WHAT IS REQUIRED:
Return only the line containing "[Go to Facebook] (1058, 899)" and each line after it, exactly as written, through the end of the records.

RECORDS SHOWN:

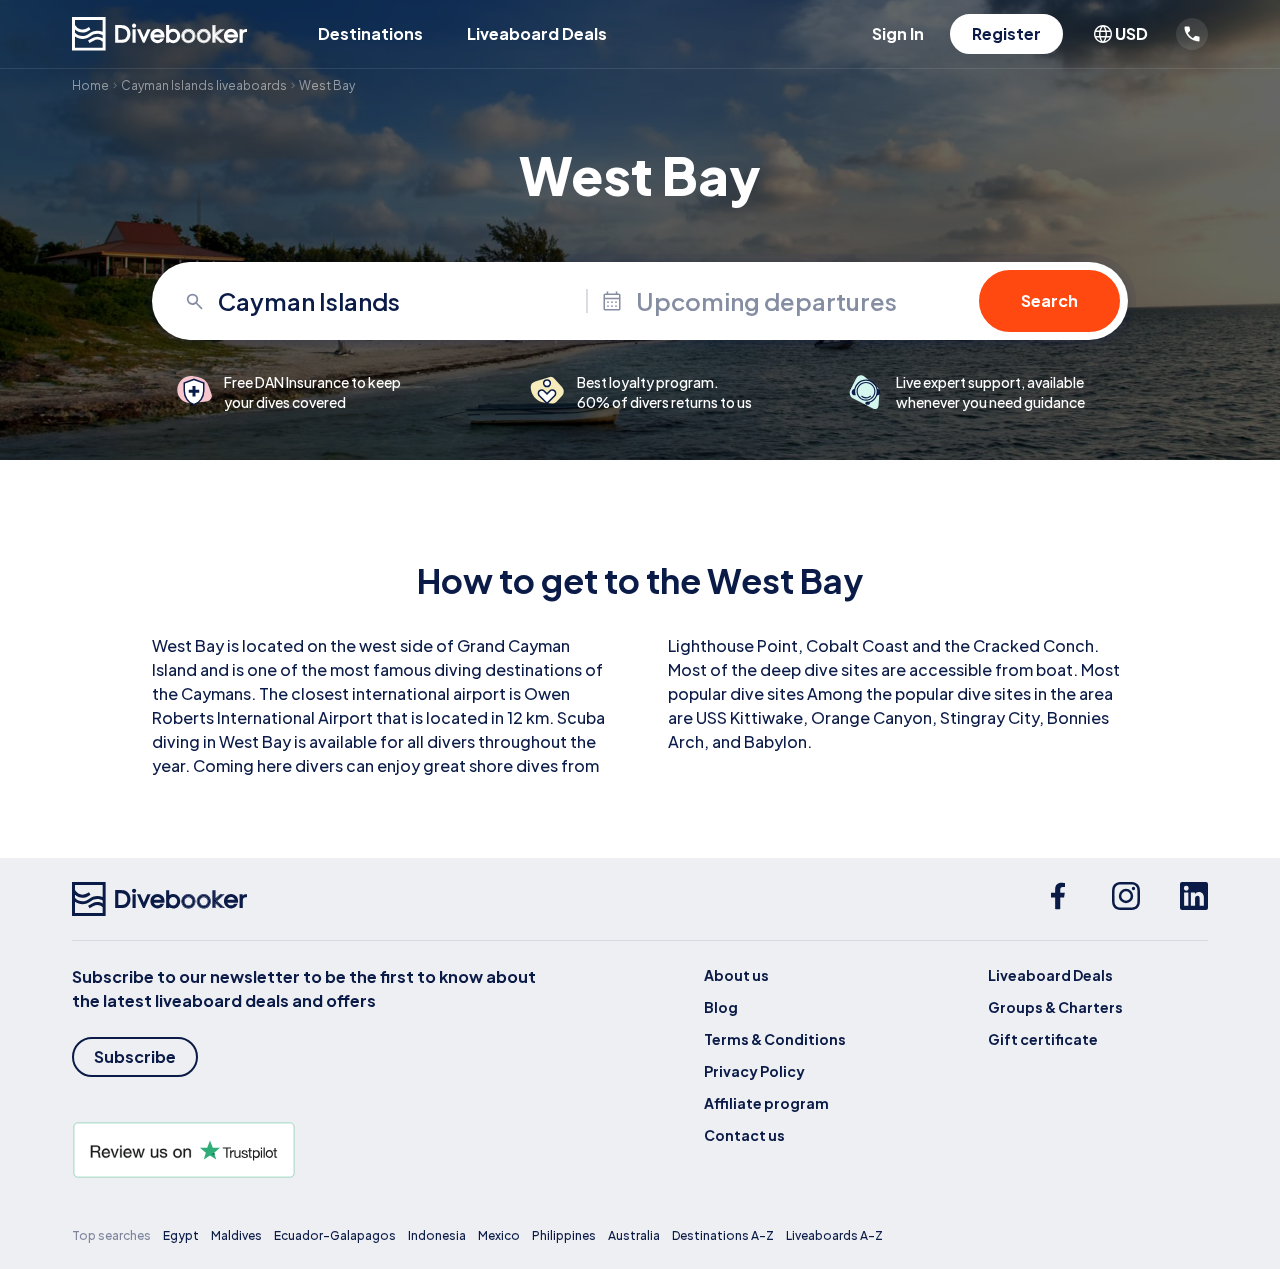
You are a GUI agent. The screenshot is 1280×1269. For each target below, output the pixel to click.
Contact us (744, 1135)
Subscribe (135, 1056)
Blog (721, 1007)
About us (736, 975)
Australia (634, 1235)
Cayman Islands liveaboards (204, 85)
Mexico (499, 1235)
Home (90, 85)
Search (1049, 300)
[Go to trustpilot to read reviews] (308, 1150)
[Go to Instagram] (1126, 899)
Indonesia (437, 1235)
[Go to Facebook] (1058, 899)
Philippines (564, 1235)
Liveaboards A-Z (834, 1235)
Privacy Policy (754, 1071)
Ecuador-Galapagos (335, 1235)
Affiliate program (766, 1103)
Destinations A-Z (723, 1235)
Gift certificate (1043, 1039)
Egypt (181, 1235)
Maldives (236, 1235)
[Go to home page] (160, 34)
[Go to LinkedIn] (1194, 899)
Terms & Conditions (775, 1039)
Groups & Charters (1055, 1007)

RESPONSE BELOW:
[Go to Facebook] (1058, 899)
Philippines (564, 1235)
Liveaboards A-Z (834, 1235)
Privacy Policy (754, 1071)
Ecuador-Galapagos (335, 1235)
Affiliate program (766, 1103)
Destinations A-Z (723, 1235)
Gift certificate (1043, 1039)
Egypt (181, 1235)
Maldives (236, 1235)
[Go to home page] (160, 34)
[Go to LinkedIn] (1194, 899)
Terms & Conditions (775, 1039)
Groups & Charters (1055, 1007)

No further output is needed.